Glimpses of a Once Great Magazine

By Jack Limpert

At a meeting of the American Society of Magazine Editors in the late 1980s, editors were invited to talk about tricks of the trade and some of the lessons they’d learned. John Mack Carter, then of Good Housekeeping, told editors “Go out to lunch,” making the point that the worst thing editors can do is to stay in the office too much. He also advised, “If it ain’t broke, break it,” making the point that an editor should continually be engaged in creative destruction, always looking at parts of a magazine for signs of people going through the motions. But Rick Smith, then editor of Newsweek, got the biggest response with this one: “Never leave the payroll sheets in the Xerox machine,” admitting that it once happened and caused lots of headaches.

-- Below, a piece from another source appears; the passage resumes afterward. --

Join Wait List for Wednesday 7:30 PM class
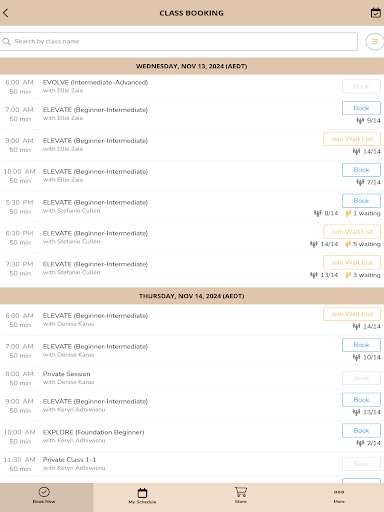The height and width of the screenshot is (512, 384). coord(352,262)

In the early 1990s, at a National Magazine Award judging, I shared a cab with Oz Elliott, who had edited Newsweek for 15 years and was then teaching at the Columbia J school. He said he was seeing a shift in journalism from a passion for good reporting to more stories that had lots of attitude but not enough reporting. He saw attitude as a cheap and easy way for a writer and a magazine to get attention but not a editorial strategy that would keep readers.

In September 2010 the Washington Post Company sold Newsweek, giving up on a magazine that Philip Graham, with help from Ben Bradlee, had bought in 1961. Graham died in 1963, but Newsweek under Katharine Graham and her editors was lively and fun to read, always seeming to have better reporting and more life than Time. But then in 2006 Don Graham, Phil and Katharine’s son, installed Jon Meacham as editor of Newsweek—an eminent author and historian Meacham may be but his Newsweek was spectacularly dull and it slipped further behind Time, opening the door for Tina Brown to take over as Newsweek editor. Oz Elliott died in 2008—one can only imagine what he would have thought about Tina Brown’s cheap thrills approach to editing, and then killing, his once-great magazine.